LakeSoul supports ingesting any source of CDC by transforming CDC markups to LakeSoul's own field.
There are two ways of CDC ingestion for LakeSoul: 1) Write CDC stream into Kafka and use spark streaming to transform and write into LakeSoul (already supported); 2) Use Flink CDC to directly write into LakeSoul (Under development: Support Flink CDC Write).
In this demo, we'll demonstrate the first way. We'll setup a MySQL instance, use scripts to generate DB modifications and use Debezium to sync them into Kafka, and then into LakeSoul.
Create database cdc;
CREATE TABLE test(
id int primary key,
rangeid int,
value varchar(100)
) ENGINE=InnoDB DEFAULT CHARSET=utf8;
We provide a mysql data generator for testing and benchmarking cdc sync.

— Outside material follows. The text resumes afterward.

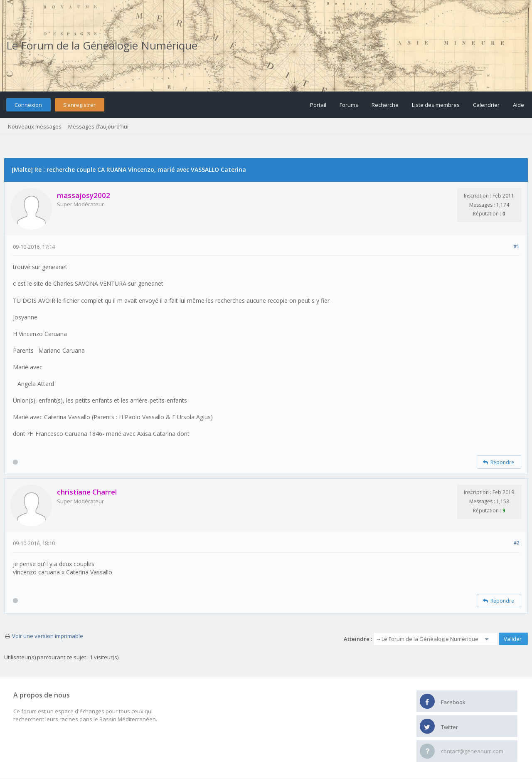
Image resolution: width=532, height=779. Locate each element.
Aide (518, 105)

The generator is located under diretory examples/cdc_ingestion_debezium/MysqlBenchmark
.
- Modify mysqlcdc.conf as needed
user=user name of mysql passwd=password of mysql host=host of mysql port=port of mysql
- Insert data into table
# Inside () are comments of parameters, remove them before execution bash MysqlCdcBenchmark.sh insert cdc(db name) test(table name) 10(lines to insert) 1(thread number)
- Update data into table
bash MysqlCdcBenchmark.sh update cdc test id(primary key) value(column to update) 10(lines to update)
- Delete data from table
bash MysqlCdcBenchmark.sh delete cdc test 10(lines to delete)

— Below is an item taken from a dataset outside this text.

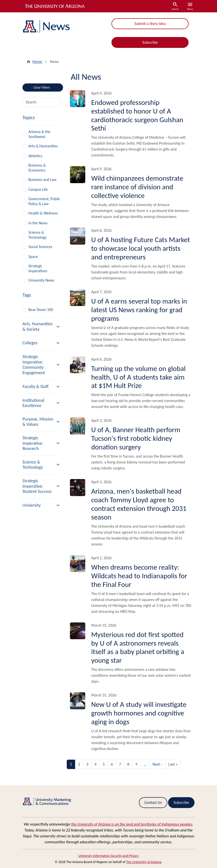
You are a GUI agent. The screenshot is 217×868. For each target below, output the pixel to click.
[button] (42, 327)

3.1 Install Kafka via K8s (https://strimzi.io/docs/operators/latest/deploying.html#deploying-cluster-operator-str):
kubectl create -f install/cluster-operator -n my-cluster-operator-namespace
kubectl apply -f examples/kafka/kafka-persistent-single.yaml
To quickly setup a running container of Debezium on K8s:
apiVersion: v1
kind: PersistentVolumeClaim
metadata:
name: dbz-pod-claim
spec:
accessModes:
- ReadWriteOnce
# replace to actual StorageClass in your cluster
storageClassName:
resources:
requests:
storage: 10Gi
---
apiVersion: v1
kind: Pod
metadata:
name: dbz-pod
namespace: dmetasoul
spec:
restartPolicy: Never
containers:
- name: dbs
image: debezium/connect:latest
env:
- name: BOOTSTRAP_SERVERS
# replace to actual kafka host
value: ${kafka_host}:9092
- name: GROUP_ID
value: "1"
- name: CONFIG_STORAGE_TOPIC
value: my_connect_configs
- name: OFFSET_STORAGE_TOPIC
value: my_connect_offsets
- name: STATUS_STORAGE_TOPIC
value: my_connect_statuses
resources:
requests:
cpu: 500m
memory: 4Gi
limits:
cpu: 4
memory: 8Gi
volumeMounts:
- mountPath: "/kafka/data"
name: dbz-pv-storage
volumes:
- name: dbz-pv-storage
persistentVolumeClaim:
claimName: dbz-pod-claim
Then apply this yaml file:
kubectl apply -f pod.yaml
# remember to replace {dbzhost} to actual dbz deployment ip address
# replace database parameters accordingly
curl -X POST http://{dbzhost}:8083/connectors/ -H 'Cache-Control: no-cache' -H 'Content-Type: application/json' -d '{
"name": "cdc",
"config": {
"connector.class": "io.debezium.connector.mysql.MySqlConnector",
"key.converter": "org.apache.kafka.connect.json.JsonConverter",
"key.converter.schemas.enable": "false",
"value.converter": "org.apache.kafka.connect.json.JsonConverter",
"value.converter.schemas.enable": "false",
"tasks.max": "1",
"database.hostname": "mysqlhost",
"database.port": "mysqlport",
"database.user": "mysqluser",
"database.password": "mysqlpassword",
"database.server.id": "1",
"database.server.name": "cdcserver",
"database.include.list": "cdc",
"database.history.kafka.bootstrap.servers": "kafkahost:9092",
"database.history.kafka.topic": "schema-changes.cdc",
"decimal.handling.mode": "double",
"table.include.list":"cdc.test"
}
}'
Then check if sync task has been succcessfully created:
curl -H "Accept:application/json" dbzhost:8083 -X GET http://dbzhost:8083/connectors/
You could delete sync task after testing finished:
curl -i -X DELETE http://dbzhost:8083/connectors/cdc
Please refer to Quick Start on how to setup LakeSoul and Spark environment.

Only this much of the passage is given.